THE RISE OF THE WOKEFLUENCER. A summer of protest has forced influencers, once so reliant on beautiful backdrops, to find new ways to post. The results are grim.

Over the summer, influencer Kris Schatzel went to a protest against police violence in Los Angeles. While there, she figured she’d do a little bit of work, too: in a video taken that day, she can be seen arranging her hair, swinging her dress into position, clutching her Black Lives Matter sign, and darting into the middle of the protest. Standing idly in the middle of a march, she waits for her photograph to be taken.

When the scene was posted to the @InfluencersIntheWild Instagram account, comments accused her of using the movement to further her own social media fame. To Schatzel, this was simply part of the job. “I took a few pictures, since I’m a social media influencer/model,” she wrote in an apology, also posted to Instagram. She continued, “My intent was to spread the message the best way I know how.” For influencers like Schatzel, something as seismic and deeply felt as the Black Lives Matter movement is not terribly different from Fit Tea and teeth-whitening devices: the best way to promote it is through a picture of themselves. (Use code SCHATZEL2020 for 15% off your next social revolution!) 

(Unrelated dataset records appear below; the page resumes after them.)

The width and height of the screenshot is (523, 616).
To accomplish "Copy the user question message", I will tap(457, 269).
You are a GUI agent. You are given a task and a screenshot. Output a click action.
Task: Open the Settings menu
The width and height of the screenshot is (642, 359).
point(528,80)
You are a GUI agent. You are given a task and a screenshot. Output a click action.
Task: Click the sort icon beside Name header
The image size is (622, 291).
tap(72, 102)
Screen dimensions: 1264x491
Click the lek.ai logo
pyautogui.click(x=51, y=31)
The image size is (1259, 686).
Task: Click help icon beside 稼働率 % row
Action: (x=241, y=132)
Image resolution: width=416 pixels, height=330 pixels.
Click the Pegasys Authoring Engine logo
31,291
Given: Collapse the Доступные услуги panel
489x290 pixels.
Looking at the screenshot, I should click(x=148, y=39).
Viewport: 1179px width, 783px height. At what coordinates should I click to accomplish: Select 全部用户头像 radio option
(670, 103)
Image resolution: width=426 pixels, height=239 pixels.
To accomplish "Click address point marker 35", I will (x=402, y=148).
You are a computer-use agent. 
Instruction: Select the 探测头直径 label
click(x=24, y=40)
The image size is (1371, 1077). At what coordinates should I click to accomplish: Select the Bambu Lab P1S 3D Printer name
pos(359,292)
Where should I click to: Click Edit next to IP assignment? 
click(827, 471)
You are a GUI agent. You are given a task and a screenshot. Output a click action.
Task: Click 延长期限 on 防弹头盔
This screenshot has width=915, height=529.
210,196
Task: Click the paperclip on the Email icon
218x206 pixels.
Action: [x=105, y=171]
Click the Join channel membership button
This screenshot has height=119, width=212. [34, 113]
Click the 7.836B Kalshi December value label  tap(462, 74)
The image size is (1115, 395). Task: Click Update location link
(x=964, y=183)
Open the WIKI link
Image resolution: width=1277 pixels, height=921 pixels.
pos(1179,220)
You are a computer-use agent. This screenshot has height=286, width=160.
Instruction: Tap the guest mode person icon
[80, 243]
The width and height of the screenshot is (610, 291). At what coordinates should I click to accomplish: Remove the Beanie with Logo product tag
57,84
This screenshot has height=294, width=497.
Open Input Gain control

In a year marked by enormous societal upheaval, I’ve been struck by one small, moderately nightmarish shift: the rise of an influencer class that, in an attempt to remain relevant without appearing tone deaf, searches out protestsUSPS trucks, or looted stores the way they once chased sunsets. The influencers can’t stop posting; their followers reject silence in the face of dire political circumstances. But they can’t keep posting the same things. As a result, the photoshoot has taken to the streets, and the results are not pretty. This is the birth of the Wokefluencer.